3 de novembro de 2013

Ler (José Craveirinha) uma belíssima poesia nossa irmã (Por Isabel Pires de Lima)


José Craveirinha, poeta moçambicano recentemente falecido, aos 80 anos, é uma das vozes fundadoras da literatura moçambicana. Xigubo(1964) foi o seu primeiro livro, logo apreendido pela PIDE, ao qual se seguiram muitos outros de que se destaca Karingana ua Karingana, Cela 1, Maria. Muito premiado nacional e internacionalmente (prémio Camões em 1991), foi um embaixador da literatura moçambicana no mundo.
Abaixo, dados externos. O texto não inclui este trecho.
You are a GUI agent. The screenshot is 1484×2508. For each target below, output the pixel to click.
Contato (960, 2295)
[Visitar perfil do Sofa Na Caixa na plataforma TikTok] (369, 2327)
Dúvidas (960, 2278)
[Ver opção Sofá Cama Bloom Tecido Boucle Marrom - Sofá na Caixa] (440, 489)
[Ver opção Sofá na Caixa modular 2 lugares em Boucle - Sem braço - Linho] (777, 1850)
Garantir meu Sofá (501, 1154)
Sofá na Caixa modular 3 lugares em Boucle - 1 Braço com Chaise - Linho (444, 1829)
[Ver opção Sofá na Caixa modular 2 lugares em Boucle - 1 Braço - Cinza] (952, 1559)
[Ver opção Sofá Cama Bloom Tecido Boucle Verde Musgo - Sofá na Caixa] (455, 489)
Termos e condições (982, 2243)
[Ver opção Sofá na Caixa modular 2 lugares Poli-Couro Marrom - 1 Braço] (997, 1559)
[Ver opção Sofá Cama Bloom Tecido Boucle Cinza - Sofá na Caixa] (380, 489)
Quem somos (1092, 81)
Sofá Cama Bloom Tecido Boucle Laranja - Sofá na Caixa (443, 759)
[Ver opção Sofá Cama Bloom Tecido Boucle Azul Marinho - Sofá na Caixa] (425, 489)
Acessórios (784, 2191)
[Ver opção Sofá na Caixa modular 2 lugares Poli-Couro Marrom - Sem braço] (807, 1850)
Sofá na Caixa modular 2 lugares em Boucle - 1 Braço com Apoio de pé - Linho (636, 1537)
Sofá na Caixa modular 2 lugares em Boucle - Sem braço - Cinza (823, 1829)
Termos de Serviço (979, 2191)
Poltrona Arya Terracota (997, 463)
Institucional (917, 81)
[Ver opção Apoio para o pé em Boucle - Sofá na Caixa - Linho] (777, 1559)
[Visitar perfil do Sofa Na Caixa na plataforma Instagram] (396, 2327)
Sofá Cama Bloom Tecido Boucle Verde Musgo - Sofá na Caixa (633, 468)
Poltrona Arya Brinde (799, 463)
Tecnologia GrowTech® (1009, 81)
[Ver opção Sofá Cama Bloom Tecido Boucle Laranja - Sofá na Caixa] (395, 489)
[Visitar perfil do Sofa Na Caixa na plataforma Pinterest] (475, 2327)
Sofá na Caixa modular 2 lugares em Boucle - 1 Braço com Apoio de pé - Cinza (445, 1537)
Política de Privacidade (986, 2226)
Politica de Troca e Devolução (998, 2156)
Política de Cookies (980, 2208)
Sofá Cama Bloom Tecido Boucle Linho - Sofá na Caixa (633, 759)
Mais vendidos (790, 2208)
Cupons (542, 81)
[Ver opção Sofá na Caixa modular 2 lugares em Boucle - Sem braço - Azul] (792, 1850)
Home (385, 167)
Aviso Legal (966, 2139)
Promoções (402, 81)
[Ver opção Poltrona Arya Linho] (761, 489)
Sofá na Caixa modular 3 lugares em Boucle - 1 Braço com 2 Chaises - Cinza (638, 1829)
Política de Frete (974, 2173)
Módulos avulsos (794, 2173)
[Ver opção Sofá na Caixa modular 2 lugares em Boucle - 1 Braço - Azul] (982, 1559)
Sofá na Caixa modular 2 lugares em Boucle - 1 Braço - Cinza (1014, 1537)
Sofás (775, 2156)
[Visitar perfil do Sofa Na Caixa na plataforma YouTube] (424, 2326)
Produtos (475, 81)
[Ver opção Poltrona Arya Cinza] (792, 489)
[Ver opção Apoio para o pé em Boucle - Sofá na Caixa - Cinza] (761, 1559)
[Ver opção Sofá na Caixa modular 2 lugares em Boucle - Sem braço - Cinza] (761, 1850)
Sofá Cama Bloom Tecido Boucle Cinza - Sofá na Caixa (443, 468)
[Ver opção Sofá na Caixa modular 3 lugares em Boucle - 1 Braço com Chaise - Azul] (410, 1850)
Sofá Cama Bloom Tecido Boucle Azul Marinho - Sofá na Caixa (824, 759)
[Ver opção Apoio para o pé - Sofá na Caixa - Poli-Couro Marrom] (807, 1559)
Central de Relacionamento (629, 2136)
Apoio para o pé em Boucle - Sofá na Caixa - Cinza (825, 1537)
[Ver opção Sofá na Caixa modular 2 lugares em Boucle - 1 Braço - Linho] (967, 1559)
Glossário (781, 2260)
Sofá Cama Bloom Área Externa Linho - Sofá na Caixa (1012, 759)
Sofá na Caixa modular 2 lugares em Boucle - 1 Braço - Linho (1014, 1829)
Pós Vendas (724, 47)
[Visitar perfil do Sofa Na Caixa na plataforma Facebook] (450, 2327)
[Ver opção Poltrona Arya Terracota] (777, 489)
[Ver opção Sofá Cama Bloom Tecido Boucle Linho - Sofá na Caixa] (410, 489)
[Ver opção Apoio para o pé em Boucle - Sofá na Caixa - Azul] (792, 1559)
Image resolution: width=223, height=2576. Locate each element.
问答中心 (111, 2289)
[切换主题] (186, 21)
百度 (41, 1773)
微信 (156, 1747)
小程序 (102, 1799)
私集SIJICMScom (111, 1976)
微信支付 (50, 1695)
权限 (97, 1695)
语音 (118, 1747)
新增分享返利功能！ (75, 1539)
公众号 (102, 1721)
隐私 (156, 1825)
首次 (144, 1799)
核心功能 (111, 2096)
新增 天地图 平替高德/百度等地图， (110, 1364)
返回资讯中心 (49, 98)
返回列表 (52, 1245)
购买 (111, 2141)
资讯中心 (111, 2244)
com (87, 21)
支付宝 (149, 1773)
A sua poesia canta a revolta, a raiva, o amor, a solidariedade e faz a denúncia frontal da injustiça social e racial, como testemunham estes versos do poema "Grito negro":

Eu sou carvão.

Tenho que arder

Queimar tudo com o fogo da minha

Combustão.

Sim!

Eu sou o teu carvão, patrão.

E canta um ideal de mestiçagem harmoniosa, que de resto o marca biologicamente, filho que foi de pai algarvio branco e de mãe ronga negra, mestiçagem cultural espelhada no poema, "A fraternidade das palavras", que termina assim :
E eis que num espasmo

de harmonia como todas as coisas

palavras rongas e algarvias ganguissam

neste satanhoco papel

e recombinam em poema.

Craveirinha foi um apaixonado pela língua portuguesa que cultivou com exaustivo trabalho e que aprendeu a amar pelos lábios desse pai algarvio, colono pobre, cuja voz grave relembra "recitando Guerra Junqueiro ou Antero", a quem ele dedicou um extraordinário poema intitulado "Ao meu belo pai ex-emigrante", no qual garante:

(...) não esqueço

meu antigo português puro

que me geraste no ventre de uma tombasana

eu mais um novo moçambicano

semiclaro para não ser igual a um branco

qualquer

e seminegro para jamais renegar

um glóbulo que seja dos Zambezes do

meu sangue.

Perdemos, moçambicanos e portugueses, um grande poeta de língua portuguesa. Sugiro a leitura da sua poesia, que está publicada entre nós pela Editorial Caminho, e garanto que terão a confirmação dos seguintes versos seus:
Amigos:

as palavras mesmo estranhas

se têm música verdadeira

só precisam de quem as toque

ao mesmo ritmo para serem

irmãs.

Descobrirão ou redescobrirão, os que já o leram, uma belíssima poesia nossa irmã.